» SOURCE:
--------------------------------
Abraham “grew strong in faith”, but how? Just as “muscles [do] when weights are raised; holiness when temptation is successfully resisted. So Abraham’s faith gained strength from its victory over the hindrance created by the conflict between God’s promise and the physical evidence.” At the same time he was “giving glory to God,” that is “glorying in God,” or growing in his understanding and acknowledgment of God, that is his holiness, integrity, sovereignty, etc. He believed God would perform, v. 21. The climax of the faith/growth process is described in terms of the manner of Abraham’s glorification of God, and it is wholly attitudinal and confessional. The true worship of God here is essentially in “spirit and truth” (John 4:24), that is the soul fully comprehending the promise and expanding in its confidence in it. But further, the glorification of God by Abraham here is solely that of a “faith” response and exclusive of any performance. Once again, sola fide continues to be the justifying principle. God delights in such “faith-full,” self-denying worship.
--------------------------------
» COLLECTED DATA:
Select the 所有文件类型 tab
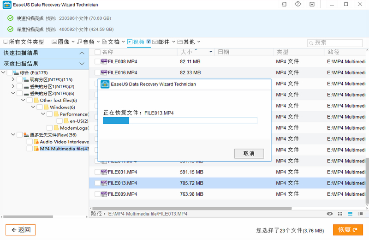Image resolution: width=369 pixels, height=240 pixels. click(24, 42)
--------------------------------
» PROBLEM A:
Answer these questions from the passage on Abraham's faith:
(i) To what two things does it compare the way Abraham's faith grew strong?
(ii) Which verse does it cite for worship in "spirit and truth"?
(iii) What does it say continues to be the justifying principle?
» PROBLEM B: According to the passage on Abraham's faith, why did his faith grow stronger? Answer in one to three sentences.

» EXPECTED ANSWER A:
(i) To muscles growing when weights are raised, and to holiness growing when temptation is successfully resisted.
(ii) John 4:24.
(iii) Sola fide.

» EXPECTED ANSWER B: Abraham's faith grew stronger because it won out over a hindrance: the conflict between God's promise and the physical evidence. In the same way, muscles grow when weights are raised and holiness grows when temptation is resisted.